*Data extracts*.
>>

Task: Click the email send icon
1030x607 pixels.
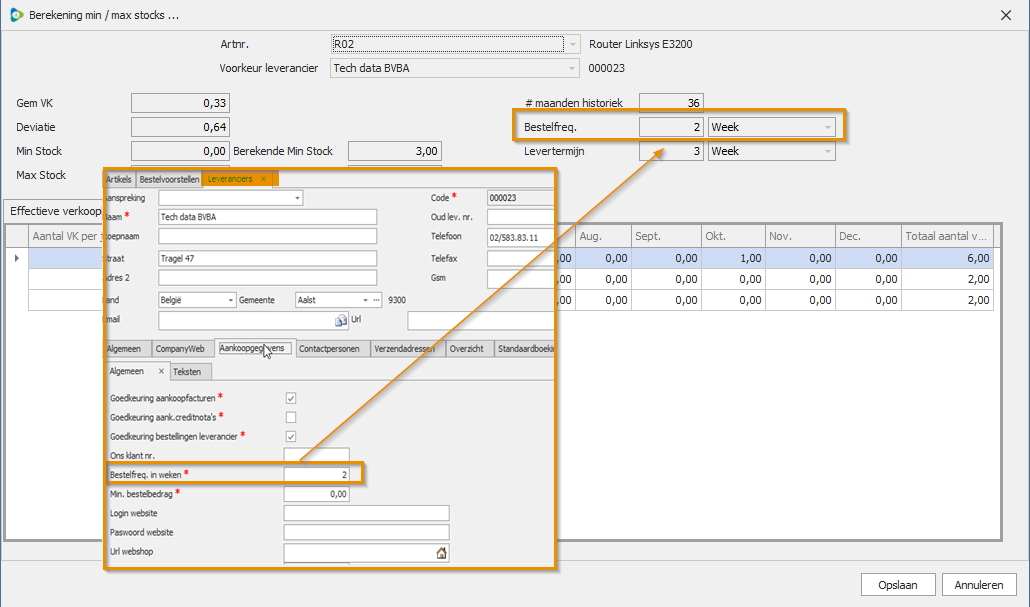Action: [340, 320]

<<
>>

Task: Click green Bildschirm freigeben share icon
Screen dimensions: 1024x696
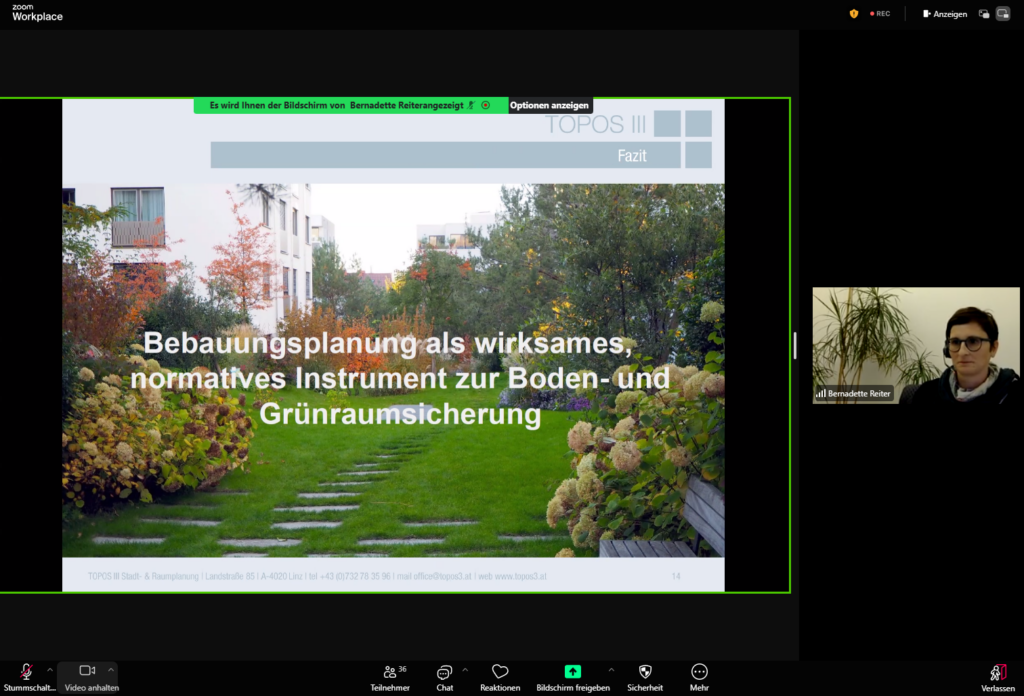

<<

Say how many lines above hold the word "icon", giving only the count.

*Solved problem*. 2